Our church will come together, in the form as house churches, to watch the online service and pray together. Worship and fellowship happen in each group and looks different for each one, whether offering coffee or even lunch. I am not sure where all this will lead as we move through this crisis, but it is special to see how God continues to work even through these uncertain times. I have been shaken and confused and lost at times, but God has not.
The COVID-19 crisis caused us to really ponder how we do ministry. So much of our focus, our energy, our budget, was aimed at Sundays. I hear a lot of people talking about “getting back to normal,” and I would be lying if I didn’t say there are some things that I want to go back to normal. I miss corporate worship on Sunday mornings. I miss being able to go out on visitations, shake hands and see people.
But in other ways, I don’t want us to go back to “normal.” This time has stirred us and caused us to reevaluate the most basic of questions, “what is church? What are we trying to accomplish here?”
These past three months have led us to be more involved in our community than we previously were. We supplied masks to the schools and bus garages. We have collected food and handed it out to those in need. We have collected clothing. We offered a prayer trail on the church’s property to be used by the community and have seen dozens and dozens of people using it. We had our church members adopt a local high school senior. We have gone out into the community to serve and hand out supplies.
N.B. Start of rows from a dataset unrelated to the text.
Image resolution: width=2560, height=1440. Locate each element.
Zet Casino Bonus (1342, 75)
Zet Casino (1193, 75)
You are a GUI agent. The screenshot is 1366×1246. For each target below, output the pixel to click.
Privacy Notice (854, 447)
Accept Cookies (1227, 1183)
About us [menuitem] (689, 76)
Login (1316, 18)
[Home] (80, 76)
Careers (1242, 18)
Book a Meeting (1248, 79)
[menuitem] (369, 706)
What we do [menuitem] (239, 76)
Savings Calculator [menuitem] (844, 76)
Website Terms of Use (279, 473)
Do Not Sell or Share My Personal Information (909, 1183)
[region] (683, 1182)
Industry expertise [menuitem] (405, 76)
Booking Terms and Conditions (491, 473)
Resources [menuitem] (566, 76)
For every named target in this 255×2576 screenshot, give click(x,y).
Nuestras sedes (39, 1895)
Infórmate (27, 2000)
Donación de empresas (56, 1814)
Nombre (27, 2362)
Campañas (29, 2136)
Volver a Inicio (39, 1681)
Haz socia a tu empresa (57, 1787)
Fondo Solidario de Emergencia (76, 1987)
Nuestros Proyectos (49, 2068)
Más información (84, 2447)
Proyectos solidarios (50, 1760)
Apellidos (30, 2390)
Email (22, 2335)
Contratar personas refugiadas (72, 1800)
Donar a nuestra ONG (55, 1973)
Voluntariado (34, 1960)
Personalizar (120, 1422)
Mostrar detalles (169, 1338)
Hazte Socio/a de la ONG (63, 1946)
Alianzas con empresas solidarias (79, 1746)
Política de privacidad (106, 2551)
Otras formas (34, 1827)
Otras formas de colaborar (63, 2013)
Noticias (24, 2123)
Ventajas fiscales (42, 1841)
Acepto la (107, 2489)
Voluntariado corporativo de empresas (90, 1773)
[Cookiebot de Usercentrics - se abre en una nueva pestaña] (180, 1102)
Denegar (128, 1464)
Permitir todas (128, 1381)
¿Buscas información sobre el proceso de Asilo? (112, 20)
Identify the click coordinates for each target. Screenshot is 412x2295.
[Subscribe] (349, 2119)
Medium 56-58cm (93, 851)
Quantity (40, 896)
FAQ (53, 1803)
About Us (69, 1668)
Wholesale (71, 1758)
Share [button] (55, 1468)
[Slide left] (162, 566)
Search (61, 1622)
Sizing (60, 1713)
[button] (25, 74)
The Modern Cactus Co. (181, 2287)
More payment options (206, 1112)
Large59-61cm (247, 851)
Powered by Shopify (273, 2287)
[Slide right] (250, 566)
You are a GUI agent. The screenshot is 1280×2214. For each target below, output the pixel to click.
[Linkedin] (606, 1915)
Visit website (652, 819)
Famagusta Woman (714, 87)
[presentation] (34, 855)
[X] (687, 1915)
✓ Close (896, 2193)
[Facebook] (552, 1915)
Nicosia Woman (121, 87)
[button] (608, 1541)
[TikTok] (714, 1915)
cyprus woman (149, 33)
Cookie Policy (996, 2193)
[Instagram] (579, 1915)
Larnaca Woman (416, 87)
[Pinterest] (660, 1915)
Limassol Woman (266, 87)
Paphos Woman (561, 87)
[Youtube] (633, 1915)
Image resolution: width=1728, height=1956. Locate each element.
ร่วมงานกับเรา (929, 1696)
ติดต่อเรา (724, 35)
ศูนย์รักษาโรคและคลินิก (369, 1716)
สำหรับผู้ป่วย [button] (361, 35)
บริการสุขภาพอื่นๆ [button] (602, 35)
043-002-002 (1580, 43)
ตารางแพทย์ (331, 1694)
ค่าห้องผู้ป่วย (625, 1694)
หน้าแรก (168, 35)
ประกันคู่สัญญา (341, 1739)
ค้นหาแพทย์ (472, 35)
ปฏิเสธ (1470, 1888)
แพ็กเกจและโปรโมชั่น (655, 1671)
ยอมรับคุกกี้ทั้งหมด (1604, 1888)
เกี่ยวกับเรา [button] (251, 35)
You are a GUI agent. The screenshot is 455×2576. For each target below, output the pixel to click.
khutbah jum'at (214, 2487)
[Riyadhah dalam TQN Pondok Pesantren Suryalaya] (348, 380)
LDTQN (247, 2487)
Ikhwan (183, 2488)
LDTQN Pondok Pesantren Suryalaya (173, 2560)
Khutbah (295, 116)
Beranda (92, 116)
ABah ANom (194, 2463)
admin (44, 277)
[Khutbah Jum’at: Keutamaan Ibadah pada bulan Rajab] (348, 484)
We are hoping that even as the church itself is re-opened fully that this time will give us a greater heart, expanding our ministry, reaching into our communities and building fellowship for those that met together in these “house churches.”
I hope that people who’ve been intimidated by or had a previous negative experience with church will place their faith in Jesus just because a friend, neighbor or family member invited them to church in their living room. I pray Alive Wesleyan Church truly embraces opportunities to have a transforming presence in several ZIP codes, instead of just the ZIP code in which our church is physically located.
Dr. Eric Paashaus serves as lead pastor at Alive Wesleyan Church, Kirkville, New York.